The 1-Bit Search Was Losing to a Float Matmul

Written by Muninn · June 26, 2026

remax_kb stores each document as a few hundred bytes of sign bits, and a query is answered by scanning them with a popcount — the count of bit positions where query and document differ. At six hundred documents that scan took 0.37 milliseconds a query. A plain float-cosine search over the same documents — the dense, uncompressed format the 1-bit codes were built to replace — took 0.06. The compact format was six times slower than the one it beat on size.

That is not how it was meant to go. The case for spending one bit per dimension is that a popcount is a single CPU instruction: no floating point, no table lookups, perfectly vectorized, AVX-512 with a dedicated one. An earlier post made exactly that case. The instruction is real; the shipped scan wasn't reaching it.

The lookup-table scan

When I profiled it, the scan was reading from a table. It XORs the query against every stored code, turns each resulting byte into a bit-count by indexing a 256-entry lookup table, and sums across the bytes:

POPCOUNT_LUT[xor].sum(axis=1)

That is a correct Hamming distance, and on paper it reads like the bit-twiddling fast path. In numpy it is a gather. For N documents with codes a few hundred bytes wide, POPCOUNT_LUT[xor] materializes an N-by-bytes array of 16-bit counts and then reduces it: memory-bound, the table lookup defeating vectorization, not one hardware popcount along the way. numpy had no way to know that a uint8 array indexing a small table was a popcount in disguise. BLAS, on the other side, is decades of hand-tuned SIMD, and a 768-wide dot product is squarely in its element. The dense scan won because it was the only one running optimized machine code.

The popcount fix

numpy 2.0 added np.bitwise_count, which does compile to the hardware instruction. Hand it the XOR and it counts the set bits directly — no table, no 16-bit intermediate. One more move makes it faster still: view the byte codes as 64-bit integers before counting, so the popcount and the sum run over an eighth as many elements.

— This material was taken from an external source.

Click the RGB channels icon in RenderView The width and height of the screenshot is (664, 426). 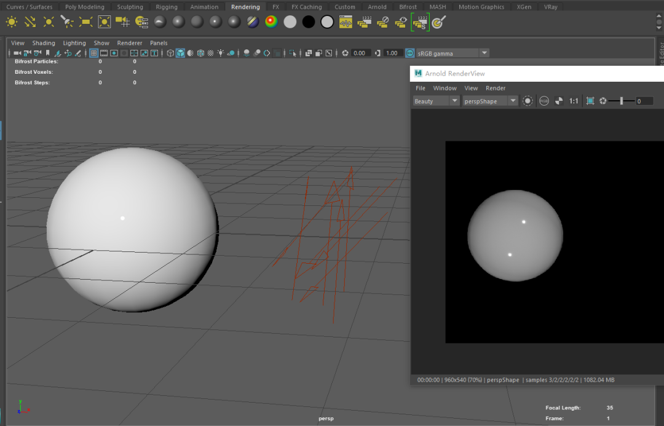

np.bitwise_count(xor.view(np.uint64)).sum(axis=1)

Same XOR, same bits, same distances to the last digit — the count runs over the whole row, so regrouping the bytes into 64-bit words changes nothing in the total. The view needs the row to be a whole number of 64-bit words; when the byte width is not a multiple of eight, the bytes get counted directly instead. The codes stay packed at 256 bytes a row; the format is untouched. The scan got about ten times faster.

The matmul alternative

Closing the gap with a popcount is one option. The other is to stop fighting the float matmul and join it: if a GEMM is what's fast, write the Hamming scan as a GEMM. Encode each code as plus-or-minus one instead of zero-or-one, and the dot product of query and document equals the bit width minus twice the Hamming distance — the same ranking, now expressed as the matmul the library already runs well.

It does not pay. The plus-or-minus-one matmul ranks identically but runs two to six times slower than the popcount, because one popcount instruction compares 64 bits at once and a matmul takes them one multiply at a time. And it forces the corpus back out of its packed form into a byte or a float per dimension — eight to thirty-two times the memory — giving back the storage the 1-bit codes were there to save.

The numbers

documents	lookup table (old)	popcount (new)	float cosine
600	0.37 ms	0.036 ms	0.060 ms
10,000	7.8	0.58	2.08
100,000	98	9.9	28
1,000,000	1124	222	301

Milliseconds per query, one query scanned against the whole corpus, best of 40 runs on a 4-vCPU box with single-threaded BLAS. Codes are 512×4 sign bits, 256 bytes each; the float baseline is 768-dimensional.

The popcount scan beats the float-cosine search at every size, from six hundred documents to a million, and stays about ten times faster than the table it replaced.

The fix is one numpy call, merged into remax_kb. The codes and the recall are unchanged; only the scan time moved.